▶ Set exercise
Retype the passage about the newspaper's fight over Delaware's criminal justice database, beginning at the words "The Legal Issues" and stopping after "officials and government?".

▶ Given passage
|---|

By now, there have been years of repeated Freedom of Information Act requests and lawsuits, appeals, filings, pleadings, responses, hearings, conferences, negotiations, affidavits, experts and many thousands of dollars paid to attorneys. A Delaware judge, in his most recent finding, used the words “difficult and protracted” to describe the lengthy fight between The News Journal and state agencies of the Delaware Criminal Justice Information System (DELJIS) over our reporters gaining access to the state’s criminal justice database.
For those of us in the newsroom, five years after our first Freedom of Information Act request (FOIA) in this case, it feels more like the movie “Groundhog Day.” Every day is a repeat. Each new document labeled The News Journal v. DELJIS or vice versa seems to bring a split decision by raising as many new questions as providing answers. This fight has become a never-ending free-for-all, with the state and its largest newspaper seeming to argue the same basic issues again and again.
We are seeking computer records about those who have been arrested or charged with a crime in Delaware. Reporters at The News Journal want to analyze a 10-year “snapshot” of data from state agencies including police, prosecutors, courts and corrections. The reason we want to do this is so the newspaper can assess broad trends in the state’s criminal justice. Are there trends in sentencing? If so, what do they show? Does gender or race make a difference in how cases are handled? Are cases being handled promptly? How do past convictions affect sentencing? How often are charges dropped or pleaded down to lesser crimes? How does sentencing affect the recidivism rate?
The Legal Issues
We believe that with information from the state’s database, The News Journal will be able to better tell newspaper readers how criminal justice is administered in Delaware. Yet, five years after the newspaper’s most recent request for DELJIS information, the fight continues. The legal issue: What is the proper balance between protecting the personal privacy of individuals whose criminal justice record is compiled by the state and providing for public accountability by sharing information necessary to assess the overall performance of public officials and government?

|---|

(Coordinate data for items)
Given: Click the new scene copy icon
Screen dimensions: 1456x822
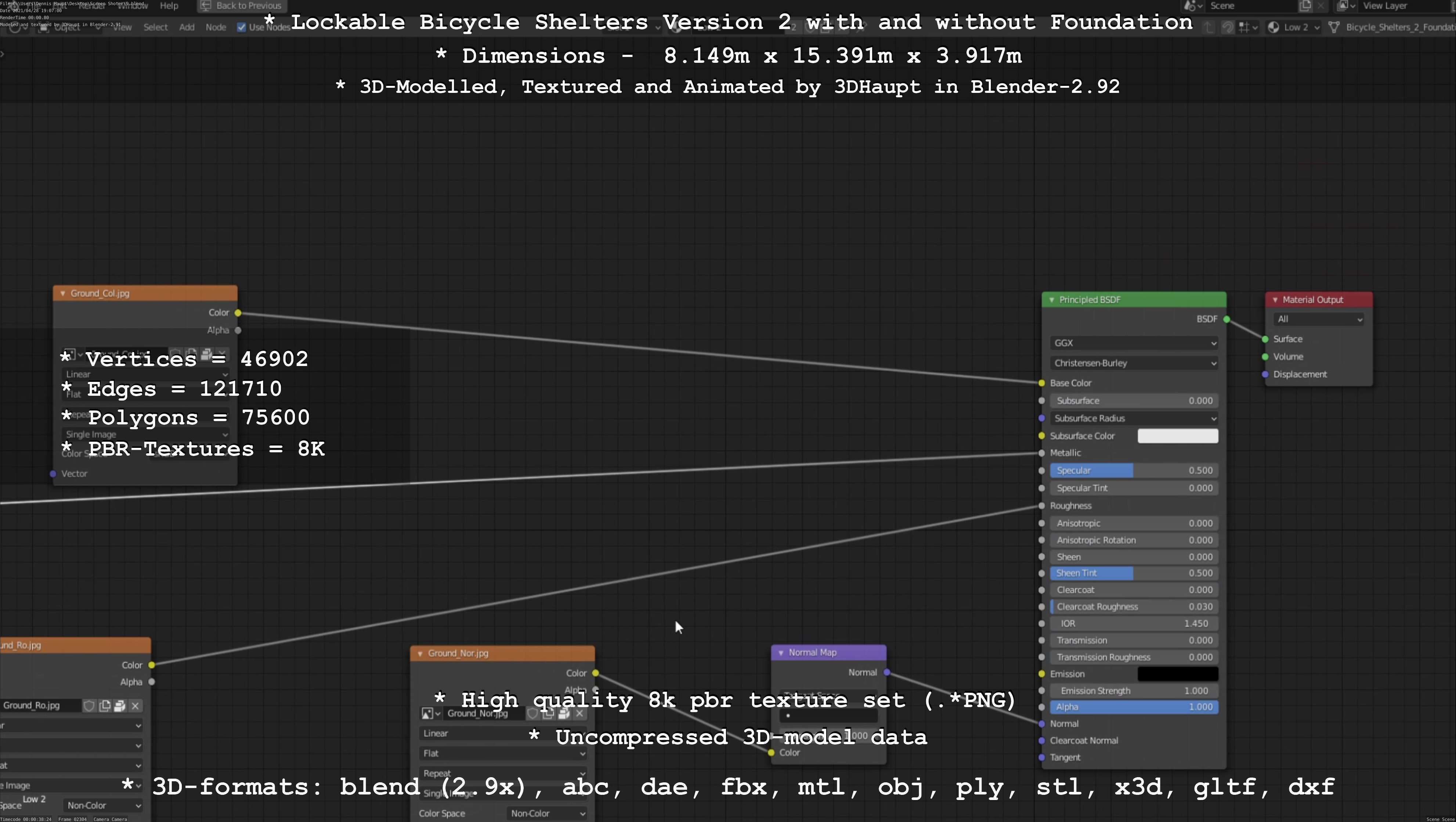Looking at the screenshot, I should coord(1305,6).
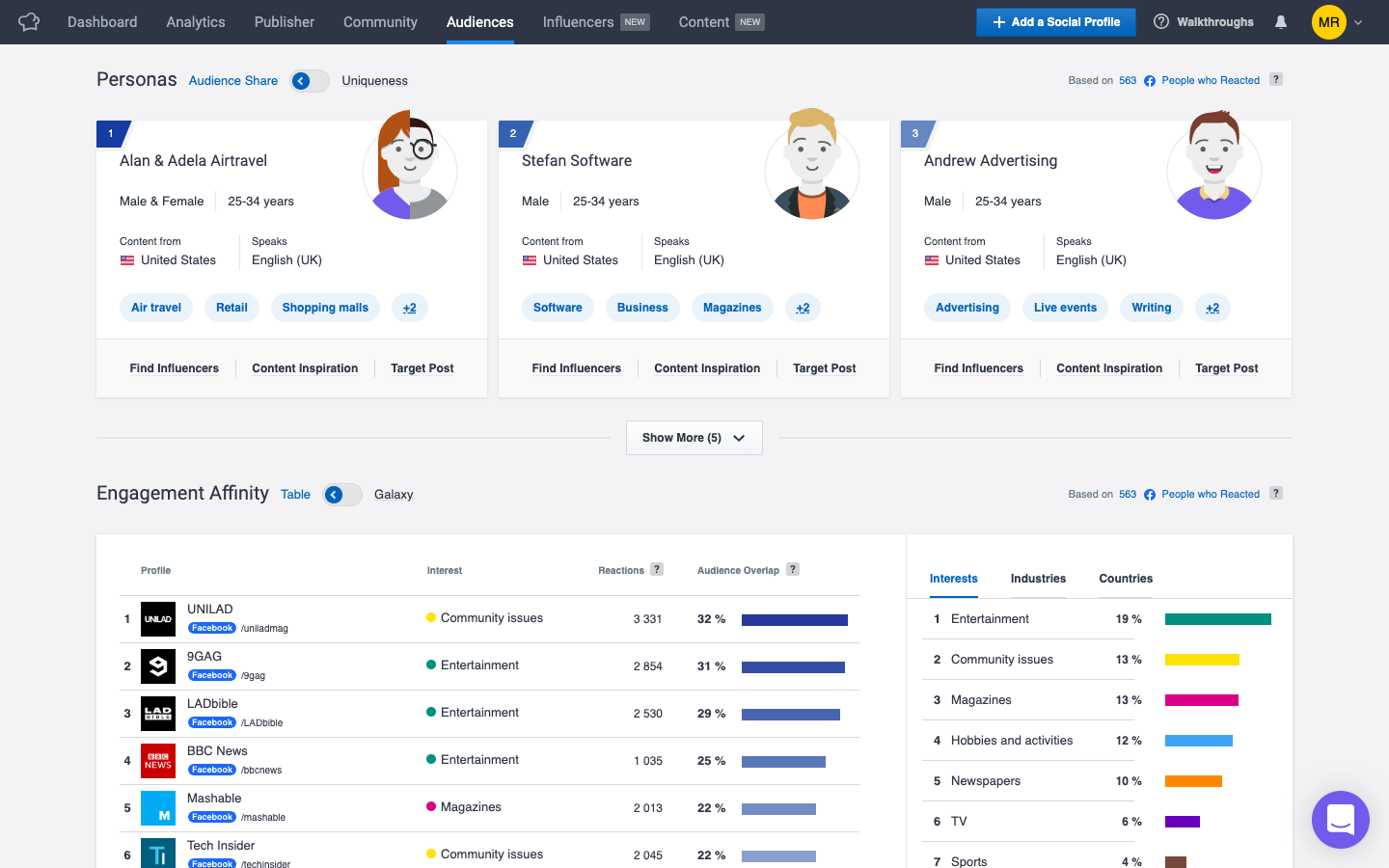Expand Show More to reveal 5 personas
This screenshot has height=868, width=1389.
694,438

|---|

▶ Result for this task
The Legal Issues
We believe that with information from the state’s database, The News Journal will be able to better tell newspaper readers how criminal justice is administered in Delaware. Yet, five years after the newspaper’s most recent request for DELJIS information, the fight continues. The legal issue: What is the proper balance between protecting the personal privacy of individuals whose criminal justice record is compiled by the state and providing for public accountability by sharing information necessary to assess the overall performance of public officials and government?